【経済インサイド】「安さ」限界…デジタル戦略に活路を見出す通販型損保 (2/3ページ)

ネットで保険の見積もりを比較する男性=3月
ネットで保険の見積もりを比較する男性=3月【拡大】

  • 問い合わせにAIを活用したチャットボットで24時間365日対応するセゾン自動車火災保険のサービス画面(同社提供)
  • 問い合わせにAIを活用したチャットボットで24時間365日対応するセゾン自動車火災保険のサービス画面(同社提供)

 通販型は代理店に保険料を払う必要がないため、代理店型より一般的に2割程度安い。20年前に通販型が解禁になった際は、「自動車保険の市場シェアの3割が奪われる」との見方もあった。だが、蓋を開ければ、毎年、微増を続けてはいるが、シェアは8%にとどまるなど、予想に反して伸び悩んでいる。

 通販型8社の平成30年3月期の最終損益は3社が赤字だ。

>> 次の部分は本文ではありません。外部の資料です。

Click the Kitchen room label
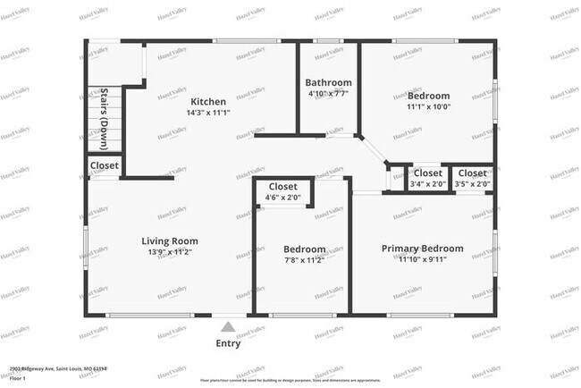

保険料収入の伸びが鈍い中、認知度を高めようと、テレビCMなどで多額の広告宣伝費を投入していることが重荷になり、利益が出しにくい。国内で初めて通販型を販売したアメリカンホーム医療・損害保険は28年4月に新規の保険販売を終了した。

 「日本では価格だけではなく安心感やブランド力で保険を選ぶ傾向が強い」と大手損保関係者は指摘する。伝統的な損保代理店がきめ細かなサービス対応をすることで、顧客をしっかりとグリップしており、通販型は代理店型の牙城を崩しきれずにいる。

 通販型最大手のソニー損保が28年に実施した消費者調査によると、自動車保険を選ぶ際に重視するポイントは、保険料が64.8%、事故時の対応力が64.6%とほぼ同率で最多だった。